Gregor got battered by those same three boys a couple of weeks previously, so was too scared to walk his girlfriend to the bus stop, so being the gentleman that I am, I offered to accompany her. Bad move. This girl is a magnet for maniacs and as soon as we reached the main road, the abuse began to fly. She would snap into these frothing fits of rage and lose all sense of perspective, ranting, raving and goading people into conflict. I thought we'd had enough beef for one evening and managed to get her into the graveyard across from the bus stop until the bus itself went up and turned at the square. Thank Buddha we got rid of her when we did because she wouldn't have made what was to follow any easier.

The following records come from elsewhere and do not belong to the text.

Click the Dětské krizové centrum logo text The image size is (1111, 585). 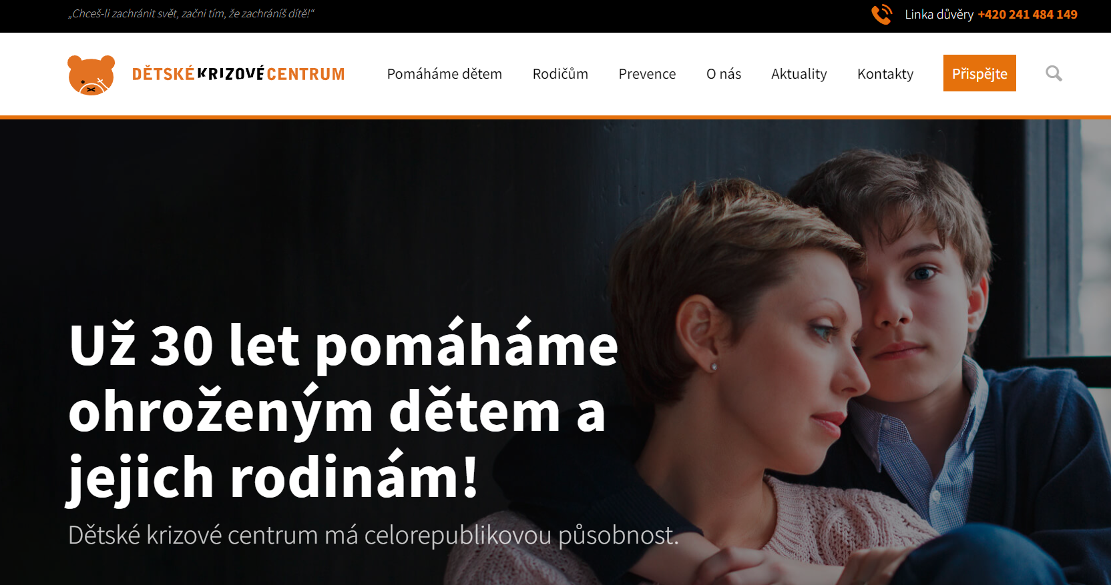(x=238, y=73)
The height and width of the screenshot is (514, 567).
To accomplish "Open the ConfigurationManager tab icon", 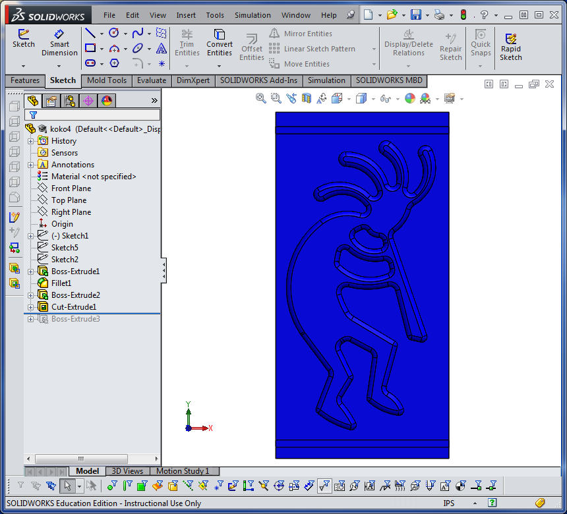I will (x=70, y=101).
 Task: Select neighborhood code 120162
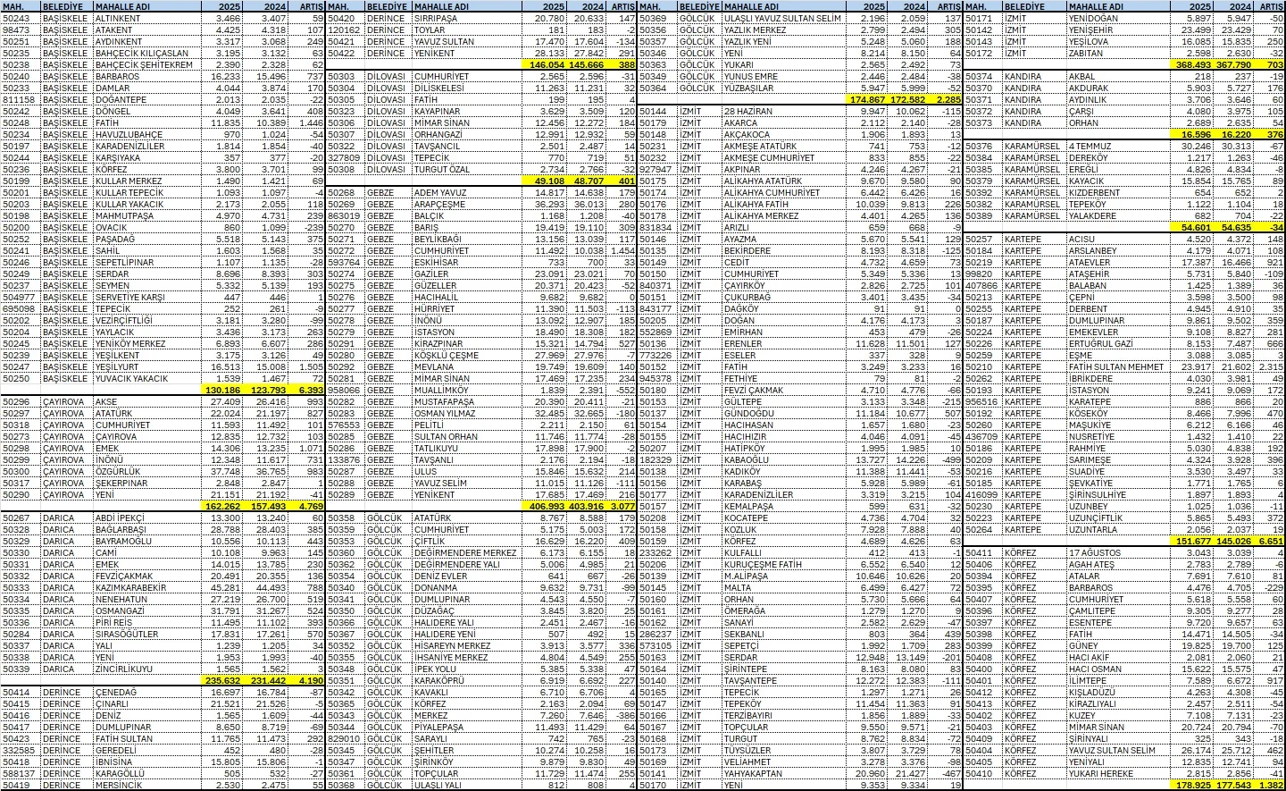[x=344, y=30]
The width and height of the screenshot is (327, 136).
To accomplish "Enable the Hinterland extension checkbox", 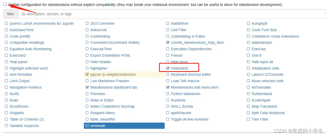I will [168, 68].
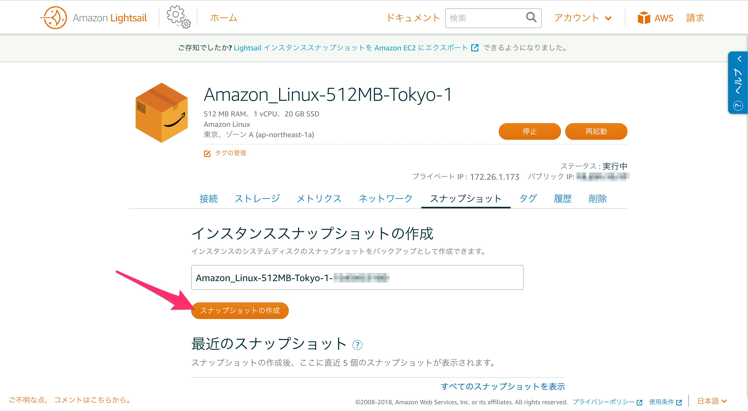Click the AWS cube icon
748x411 pixels.
[644, 17]
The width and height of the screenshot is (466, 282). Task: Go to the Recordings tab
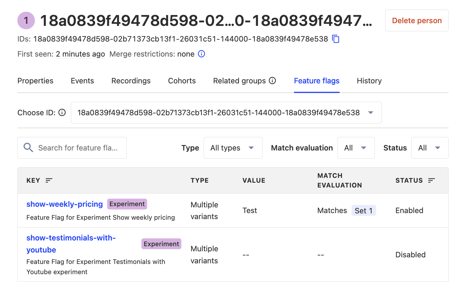point(131,81)

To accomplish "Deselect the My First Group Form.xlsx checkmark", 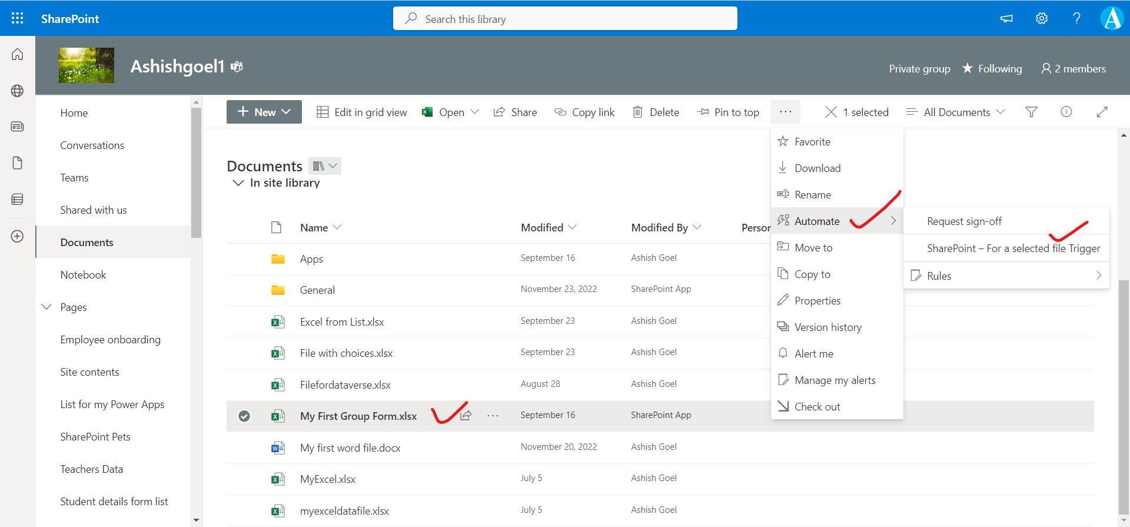I will point(244,416).
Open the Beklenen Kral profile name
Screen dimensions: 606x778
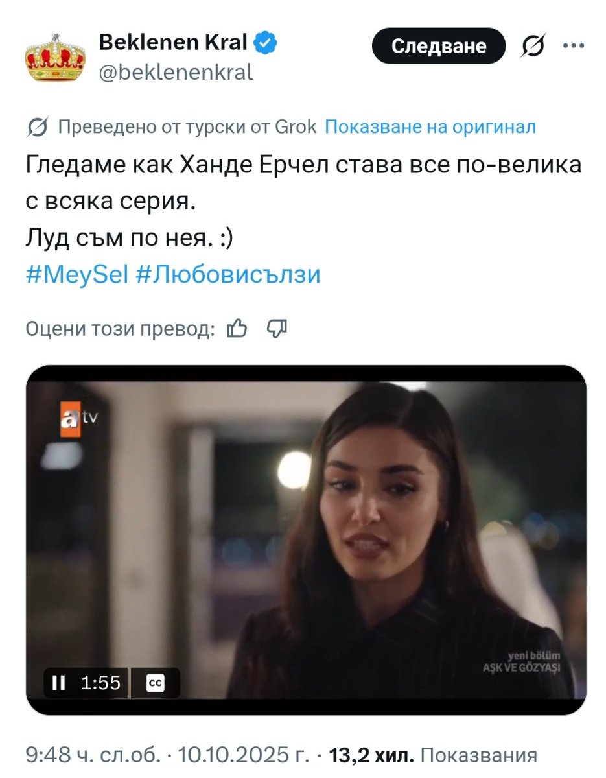[x=173, y=43]
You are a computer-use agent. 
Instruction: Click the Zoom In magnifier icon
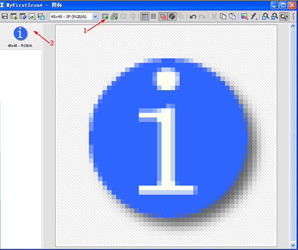coord(265,16)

Eventually, it was home-time for Anna, so I walked her home. She didn't want me to go alone as she lived right beside the park where our enemies hung out. I took Julie with me for moral support, although she was hardly the ideal tag team partner at 5 foot 2 and weighing maybe nine stone soaking wet. We walked on. We dropped Anna at her front door and hurriedly scuttled over the bridge in the park and back over the main road. We though we'd gotten by undetected when Julie heard noises;
"Dinnae worry, it'll just be the pubs emptying."
"I'm no sure likes."
Just like that, we looked behind us and our favourite three lunatics were sprinting down the road towards us. At this point, there was one choice; take a kicking or fight. I opted to the latter and charged forward, only to be met with an empty bottle of Grant's smacking straight into my cranium. The glass didn't break and I didn't bleed, I just slumped to the ground as Julie screamed at the top of her lungs. One of them, the legitimately psychopathic one, grabbed her by the throat and slammed her against the wall. I dragged myself up and jumped on his back, trying to claw his eyes out. It was at this point that I just lost it and we managed to fight them off. I think they were dumbstruck that they hadn't killed me with the bottle shot and they seemed to disappear, at least for a moment.

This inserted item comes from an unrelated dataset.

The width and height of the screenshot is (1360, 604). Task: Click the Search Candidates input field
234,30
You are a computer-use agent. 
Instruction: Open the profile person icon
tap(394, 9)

We stumbled down the road and thought we'd lost them. We were on the final stretch home when two of them appeared from the sheltered housing complex next door to the primary school. This truly was do or die time. I heard the sound of running feet behind me and knew that this was it; I had to fight. I spun round and, for the first time in my life, through the perfect spinning discuss punch, taking the lanky uncoordinated oaf clean off his feet. Kerry von Erich would've been proud. At this same time, I felt the punches raining down on the back of my head. I don't know how many times I was hit but I was beside myself, utterly flying on adrenaline and the thrill of the fight. My shirt was ripped from my back and I was bleeding from the lip, nose and eye by this point. It was primal, it was violent and I felt alive. I was drunk and crazy, half-naked in the street on an early December night and covered in my own blood. I'd torn my favourite shirt and had lost my hat, a present from Canada, somewhere along the road. My parents were home by this point and they led the charge of a dozen steaming teenagers into the street as neighbours turned their lights on and peered out of their curtains.
It took three hours for the police to show up. They were no use in moment like these anyways. I'd have to wait another two years until they caught me in the act. That's the irony of protect and serve; never there when you need them, always there when you don't.